Los esfuerzos de los países del Golfo por diversificar sus economías hacia centros financieros y turísticos internacionales también están amenazados por los bombardeos iraníes.
“El daño a las economías del Golfo podría reducir sus tenencias de activos extranjeros”, dijo el Deutsche Bank. “En este contexto, hay que estar atentos a los informes de que se podría conceder el paso de barcos a través del Estrecho de Ormuz a cambio de pagos de petróleo en yuanes. El conflicto puede recordarse como un catalizador clave para la erosión del predominio del petrodólar y el inicio del petroyuan”.
Cualquier pérdida del “privilegio exorbitante” del dólar también afectaría otras áreas de las finanzas globales, incluido el mercado de bonos. Gracias al estatus del dólar como moneda de reserva mundial, el gobierno federal ha podido durante mucho tiempo emitir deuda a tasas más bajas de las que los inversores aceptarían de otro modo.

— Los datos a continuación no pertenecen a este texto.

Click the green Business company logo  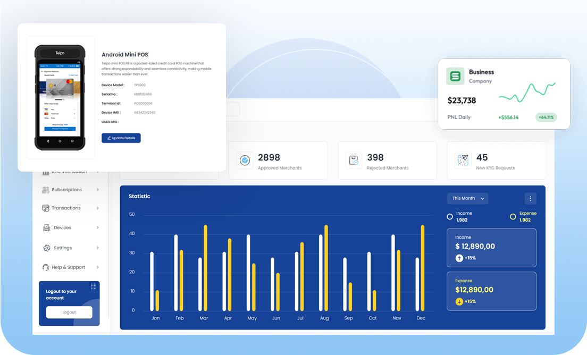(x=455, y=77)
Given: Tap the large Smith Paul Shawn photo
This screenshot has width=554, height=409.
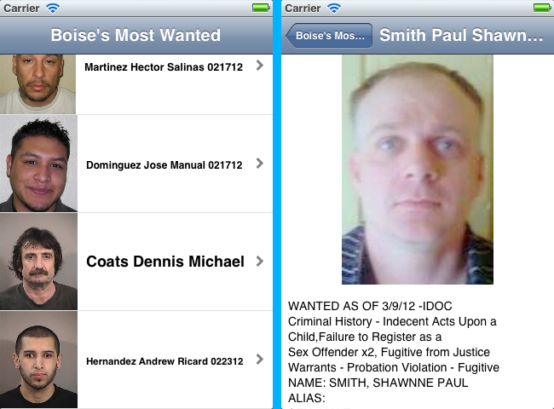Looking at the screenshot, I should click(x=418, y=170).
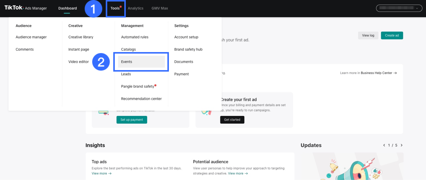
Task: Click the TikTok Ads Manager logo
Action: tap(26, 8)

Por supuesto, los pesimistas del dólar demostraron consistentemente que estaban equivocados, y durante la guerra con Irán, el dólar subió en relación con otras monedas importantes.
Pero existe una amenaza potencial aún mayor para el dominio del dólar que la moneda china: una retirada permanente del comercio mundial de petróleo y gas.
Con precios energéticos altísimos, los países asiáticos que dependen en gran medida de los suministros de Medio Oriente están tratando de racionar el petróleo y el gas mientras recurren al carbón, la energía nuclear y las energías renovables.
La demanda de vehículos eléctricos también está creciendo en todo el mundo, y Deutsche Bank dice que será clave seguir las opciones energéticas de los países del Sur Global, Europa y el Norte de Asia.
“El abandono del petróleo podría ser tan poderoso como la presión para ponerle precio en otras monedas”, añadió. “Un mundo que se vuelve más autosuficiente en defensa y energía también puede convertirse en un mundo con menos reservas de dólares”.